The man considers me for a moment, then comes around the bar and leads me back outside. He lights a cigarette.
“What?” he asks.
“May I have your name?”
“Dale Lewiston.”
The infamous Dale.
“How long have you worked here, Mr. Lewiston?”
He takes a long drag. “Just Dale. I own this place. Going on twenty years now.”
“Were you working five years ago the night of June twenty-first?”
He raises an eyebrow. “Honey, I’ve worked here every night since I opened. It all blends together. So if you want me to remember something from five years ago—or even five days ago—you’re shit out of luck. What’s this all about, huh?”
“My mother was murdered on the morning of June twenty-second five years ago,” I say tartly.
At that, Dale’s eyes widen a fraction. “Oh right,” he says. “That.” Then he adds, “Sorry, uh, for your loss.”
“Thank you,” I say tartly. “Are you familiar with a man named Patrick Forrester?”
“Pat? Sure, sure. Used to come in all the time. Part of the Lock In Crew.”
“The what?”
“The drunks that I had to lock in overnight.”
This is all tracking with what Noah told me. “Do you remember locking him in the night of the twenty-first?”
Dale shrugs. “Was it a Saturday?”
“It was.”
“Then yeah. Every Saturday like clockwork. Until the day he got sober.” He scratches the back of his head and flicks his cigarette away. “You know, that might actually have been about five years ago, now that I think of it.” His eyes widen. “Wait. You’re representing that cop, right? The one they arrested for?—”
I cut him off. “I am representing Noah Patterson, yes.”
“I remember him too,” Dale says, getting excited now. “He used to hang out here on Sunday mornings. Early. Watching the place. Sitting in his car on the street, never the parking lot, so I couldn’t call the cops on him. Not that I would have.
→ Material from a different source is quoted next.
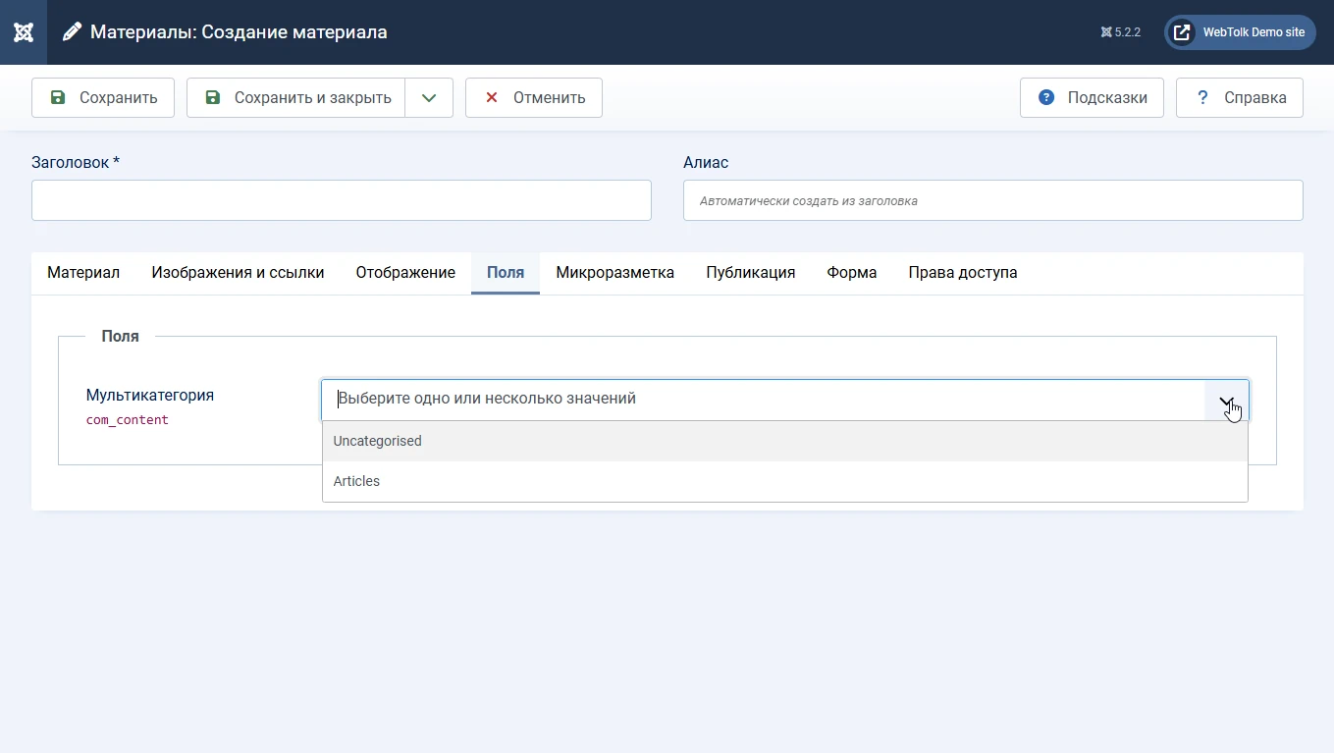Image resolution: width=1334 pixels, height=753 pixels.
Task: Switch to the Микроразметка tab
Action: pos(614,273)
I don’t get into nobody else’s business.”
I highly doubt that, but don’t press him. “Do you remember Noah being here on the morning of the twenty-second?”
“I can’t say the exact day,” Dale says. “All I know is that one Saturday night that summer was the last time Pat came in here. I let him out of the bar with the others on Sunday morning, and never saw him again. And that cop was here watching the Lock In Crew leave every Sunday morning.”
“Do you have an address for Mr. Forrester?” I ask.
“Think he’s still in the same place,” he says. “Big old colonial in Riverview.”
He gives me the address and I jot it down in my phone.
“Thank you,” I say, then turn and hurry back to the car.
“Hey,” Dale calls and I stop and turn to him. He’s eyeing me with interest. “You really think that cop is innocent?”